Can Polyamorous Relationships Work?

Polyamorous relationships
A recent story on Good Morning America about polyamory-the practice of having more than one intimate relationship at a time with the consent of everyone involved-got us thinking about monogamy, exclusivity, and whether polyamory is a viable approach to relationships. On the one hand, it seems reasonable-enlightened even-to acknowledge that perhaps no one person can be your everything and that love can exist in many different forms. On the other hand, as Dr. Drew would no doubt suggest, it seems likely that at least one of the parties involved in a poly-relationship would feel he or she is getting a bum deal. The partners featured in the Good Morning America piece suggest the latter. Jaiya and her lovers, Ian (the baby daddy) and Jon (the man she lovingly calls her "comfortable … shoe") are in a committed relationship. Although all parties seem dedicated to providing a loving home for Jaiya's two-year-old son, Aiman, it's pretty obvious that Old Shoe Jon is uneasy with the arrangement at times, telling the reporter that the relationship "can be tough; especially if that little voice of low self-esteem comes up or that social voice of 'that's your girlfriend.'"

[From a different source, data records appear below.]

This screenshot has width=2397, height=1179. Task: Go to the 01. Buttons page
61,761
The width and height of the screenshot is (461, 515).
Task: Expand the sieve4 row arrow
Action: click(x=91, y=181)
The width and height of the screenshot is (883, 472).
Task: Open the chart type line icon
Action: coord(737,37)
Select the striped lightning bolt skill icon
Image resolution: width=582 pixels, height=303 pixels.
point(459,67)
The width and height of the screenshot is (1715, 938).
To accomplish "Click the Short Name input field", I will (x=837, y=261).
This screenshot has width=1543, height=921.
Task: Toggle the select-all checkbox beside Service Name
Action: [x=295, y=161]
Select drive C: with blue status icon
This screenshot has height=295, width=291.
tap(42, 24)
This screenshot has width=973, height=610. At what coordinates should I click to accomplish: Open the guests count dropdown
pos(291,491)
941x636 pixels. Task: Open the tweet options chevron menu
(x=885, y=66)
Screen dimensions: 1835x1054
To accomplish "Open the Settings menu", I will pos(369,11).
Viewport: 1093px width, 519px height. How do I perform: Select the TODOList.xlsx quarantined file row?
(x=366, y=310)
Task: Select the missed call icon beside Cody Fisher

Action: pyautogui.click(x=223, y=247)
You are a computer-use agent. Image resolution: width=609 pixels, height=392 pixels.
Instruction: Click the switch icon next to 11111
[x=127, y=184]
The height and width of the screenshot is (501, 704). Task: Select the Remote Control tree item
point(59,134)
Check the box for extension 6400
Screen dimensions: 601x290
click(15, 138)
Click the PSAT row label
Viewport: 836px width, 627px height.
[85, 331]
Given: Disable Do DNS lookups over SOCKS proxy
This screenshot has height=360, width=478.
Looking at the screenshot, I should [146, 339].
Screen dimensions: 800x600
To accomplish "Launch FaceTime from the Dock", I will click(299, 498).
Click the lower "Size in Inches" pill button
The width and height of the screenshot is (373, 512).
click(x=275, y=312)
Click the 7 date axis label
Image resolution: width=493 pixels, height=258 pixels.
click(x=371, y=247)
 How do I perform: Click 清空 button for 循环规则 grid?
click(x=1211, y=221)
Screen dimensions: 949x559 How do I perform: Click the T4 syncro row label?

Are Humans Hardwired for Monogamy?


Clearly Jon grapples with issues of jealousy and feelings of inadequacy in his poly-relationship, but to be fair, those feelings can be present no matter how many people are involved. Unconventional arrangements such as Jaiya, Jon, and Ian's are on the rise-roughly half a million households in the United States are polyamorous-which suggests that maybe there's something to this "more is merrier" philosophy when it comes to partnership. What do you think? Can polyamorous relationships ever work? Would you ever consider a less-than-traditional partnership? And if so, what would that look like?